- DESCRIPTION OF THE TASK
In the entries that follow, which lines hold the string "Denver"? List them.

- THE RECORDS
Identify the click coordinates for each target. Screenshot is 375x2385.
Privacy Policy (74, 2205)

...

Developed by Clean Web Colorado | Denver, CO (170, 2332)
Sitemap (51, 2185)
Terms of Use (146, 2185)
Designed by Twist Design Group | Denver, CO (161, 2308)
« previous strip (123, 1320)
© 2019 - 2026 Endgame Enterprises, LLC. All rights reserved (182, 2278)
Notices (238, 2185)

- TASK OUTPUT
Developed by Clean Web Colorado | Denver, CO (170, 2332)
Designed by Twist Design Group | Denver, CO (161, 2308)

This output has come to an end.